Los detalles Zuleima dejó Colombia y a su familia hace cuatro años y en su primer trabajo en España, como empleada del hogar, solo cobraba "400 euros" por largas jornadas. Tras denunciar, el juez le dio la razón, pero no recibió indemnización por no tener papeles.

Resumen IA supervisado
Zuleima, una migrante colombiana en España, sueña con regularizar su situación, lo que cambiaría su vida significativamente. Dejó Colombia hace cuatro años y anhela reunirse con sus hijas. Regularizarse le otorgaría derechos laborales que no tuvo en su primer empleo como empleada del hogar, donde trabajaba todo el día por 400 euros, de los cuales la mitad se destinaban a alimentación y alojamiento. Aunque un juez reconoció su situación, no recibió indemnización por su estatus irregular. María José Moreno, abogada, destaca la dificultad de denunciar en tales condiciones. Jorge, un migrante argentino, también busca regularización para trabajar y ayudar a su familia. Expertos aseguran que la regularización no colapsaría servicios públicos, sino que contribuiría a la sociedad y mejoraría la dignidad de los migrantes.

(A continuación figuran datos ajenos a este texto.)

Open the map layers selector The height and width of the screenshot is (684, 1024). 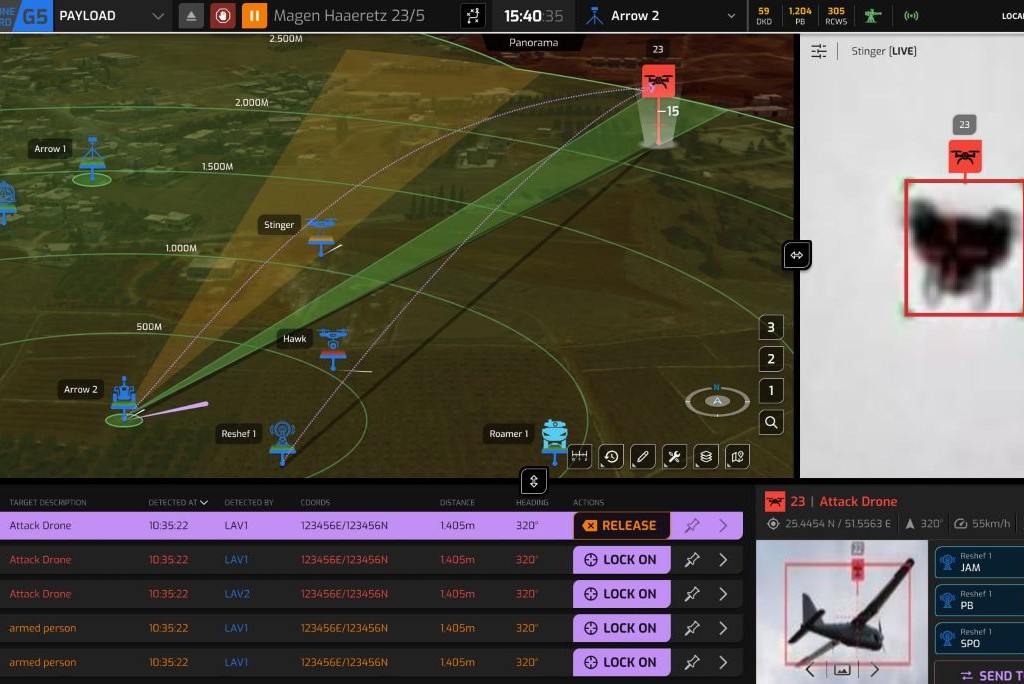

* Resumen supervisado por periodistas.
Poder ser regular en España a Zuleima, migrante colombiana, le cambiaría la vida. "Sería como volver a nacer aquí", expresa la mujer, quien dejó Colombia hace cuatro años y a sus dos hijas allí. "Sería maravilloso volver a verlas. Espero con ansias que ese día llegue", manifiesta.
Además, también tendría reconocidos derechos como trabajadora que en su primer trabajo, como empleada del hogar, no tenía. Trabajaba durante todo el día y solo recibía "400 euros, de los que 200 iban para alimentación y los otros 200 para una habitación".
Tras denunciar ante el juez su situación, este le dio la razón, pero no recibió ninguna indemnización por no tener los papeles. En este sentido, María José Moreno, abogada y responsable del área jurídica de Movimiento por la Paz, subraya que "ni siquiera es seguro poner una denuncia cuando estamos en una situación irregular" ya que, argumenta, "hay una dificultad de prueba".
Por su parte Jorge, migrante argentino de 22 años, confía en que su regularización salga adelante. Pese a que ha estudiado Marketing, no puede trabajar con seguridad. "Si se me diese esa oportunidad, podría trabajar, ayudar a mi familia...", cuenta.
Lo cierto es que la regularización no colapsaría servicios públicos, tal y como defienden los expertos. "Eso son mensajes racistas", critica la abogada María José Moreno, a lo que añade que los migrantes "son parte y contribuyen a nuestra sociedad".
Además, esos papeles no les quitan nada a nadie, sino que simplemente supone avanzar en derechos y en dignidad.